Do Trinny and Susannah cohabit? You don't know what to think, do you, with all that studied stuff about their victims' tits and arses and all those faintly dominatrix spreads? I raise this question purely because the new Nescafé commercial will have put it on the nation's lips.

There's Susannah - the softer, plumper, more rumpled partner - in her pink pyjamas, hair mussed, scratching her bottom as she searches her huge back-lit wardrobe for something nice for a supermarket sweep. And she fixes on something pinkly patterned and ineffably wrong - something definitely not to wear.

And there's Trinny across the room, completely groomed, dressed in the sort of grey suit the elegant long-widowed headmistress of a demanding Swiss finishing school might wear. "Susannah, step away from that outfit and put the kettle on," she commands.

And it brings Susannah to her senses. A big mug full of original Nescafé - soluble solids of pure coffee made by a kind of evaporation and condensation process - and she's choosing the right things, zipping up her long boots and reconfiguring her Chelsea streaks. She's set up for that moment when they're striding off in slo-mo, down a high street, around a shopping mall, somewhere the common people go, to size them up. They're Burke and Hare, they're the undead, it's Interview with the Vampire, ladies' night. Trinny is wearing a curious sort of '30s knitted silver skullcap and a long scarf. Susannah's got a big red bag.

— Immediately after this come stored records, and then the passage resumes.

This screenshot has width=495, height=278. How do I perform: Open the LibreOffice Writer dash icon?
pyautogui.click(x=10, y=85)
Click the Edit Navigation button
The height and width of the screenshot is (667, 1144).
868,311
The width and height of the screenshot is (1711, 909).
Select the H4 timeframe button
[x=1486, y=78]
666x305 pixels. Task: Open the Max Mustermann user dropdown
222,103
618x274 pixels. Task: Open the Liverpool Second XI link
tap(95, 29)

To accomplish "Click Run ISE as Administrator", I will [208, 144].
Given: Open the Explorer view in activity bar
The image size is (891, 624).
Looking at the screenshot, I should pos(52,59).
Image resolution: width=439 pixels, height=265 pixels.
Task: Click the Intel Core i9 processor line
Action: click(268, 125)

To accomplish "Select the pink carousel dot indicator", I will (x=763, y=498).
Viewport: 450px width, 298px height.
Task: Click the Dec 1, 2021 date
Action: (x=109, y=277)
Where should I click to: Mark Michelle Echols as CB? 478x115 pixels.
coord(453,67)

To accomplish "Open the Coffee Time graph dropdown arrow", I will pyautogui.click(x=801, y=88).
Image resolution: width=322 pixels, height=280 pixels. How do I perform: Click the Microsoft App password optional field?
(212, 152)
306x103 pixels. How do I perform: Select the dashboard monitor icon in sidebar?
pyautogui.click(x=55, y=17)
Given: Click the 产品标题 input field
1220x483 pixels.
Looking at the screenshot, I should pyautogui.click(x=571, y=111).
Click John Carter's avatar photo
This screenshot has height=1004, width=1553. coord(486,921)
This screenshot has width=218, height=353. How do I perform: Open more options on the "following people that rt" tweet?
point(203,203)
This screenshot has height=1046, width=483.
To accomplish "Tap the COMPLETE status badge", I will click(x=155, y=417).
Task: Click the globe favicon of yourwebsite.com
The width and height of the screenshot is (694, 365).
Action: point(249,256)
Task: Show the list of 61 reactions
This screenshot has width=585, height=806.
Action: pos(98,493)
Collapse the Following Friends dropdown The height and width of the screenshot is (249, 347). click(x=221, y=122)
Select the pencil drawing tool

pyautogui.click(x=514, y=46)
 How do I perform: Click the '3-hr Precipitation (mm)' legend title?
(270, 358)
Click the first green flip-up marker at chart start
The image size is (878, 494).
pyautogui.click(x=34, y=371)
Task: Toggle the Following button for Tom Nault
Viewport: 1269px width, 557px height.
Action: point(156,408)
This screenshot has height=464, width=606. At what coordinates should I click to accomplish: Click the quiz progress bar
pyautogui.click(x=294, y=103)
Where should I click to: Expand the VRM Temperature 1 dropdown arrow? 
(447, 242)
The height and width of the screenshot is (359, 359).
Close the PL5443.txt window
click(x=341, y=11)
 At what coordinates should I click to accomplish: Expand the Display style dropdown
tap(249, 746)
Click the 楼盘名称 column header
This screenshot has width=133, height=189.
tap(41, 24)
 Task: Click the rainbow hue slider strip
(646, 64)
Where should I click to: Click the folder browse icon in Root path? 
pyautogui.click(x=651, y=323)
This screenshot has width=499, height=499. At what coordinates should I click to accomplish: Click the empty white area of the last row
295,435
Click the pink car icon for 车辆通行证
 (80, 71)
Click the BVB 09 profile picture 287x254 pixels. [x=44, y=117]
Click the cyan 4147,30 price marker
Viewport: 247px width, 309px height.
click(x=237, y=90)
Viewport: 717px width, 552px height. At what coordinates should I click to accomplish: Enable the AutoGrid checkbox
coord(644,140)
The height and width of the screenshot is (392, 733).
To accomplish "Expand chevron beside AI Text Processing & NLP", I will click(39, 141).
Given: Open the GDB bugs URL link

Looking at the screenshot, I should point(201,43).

They alight on a startled young median mainstream mum, shorter than them, of course (in the '30s, physiologists used to attribute an average 3 to 5 inches variation in height in men to extreme class differences). They give the bemused creature a big jar of Nescafé. It's the mark of the beast: they're obviously coming back to claim her (with a special jar, you get the chance to win a £10,000 shopping spree with Trinny and Susannah, you lucky people). The idea is that Nescafé pulls you together; it's the quintessential daytime TV product. And the strapline - clunk, click, fmcg - is "start the day with great taste".

Mitfordian scholars will argue for years who is the grander. Insiders say the Constantines are positively ancient. But Trinny's marvellously driven and bossy and it's all a splendid bit of career development. Otherwise these respectable married ladies could be managing little shops somewhere off Sloane Avenue.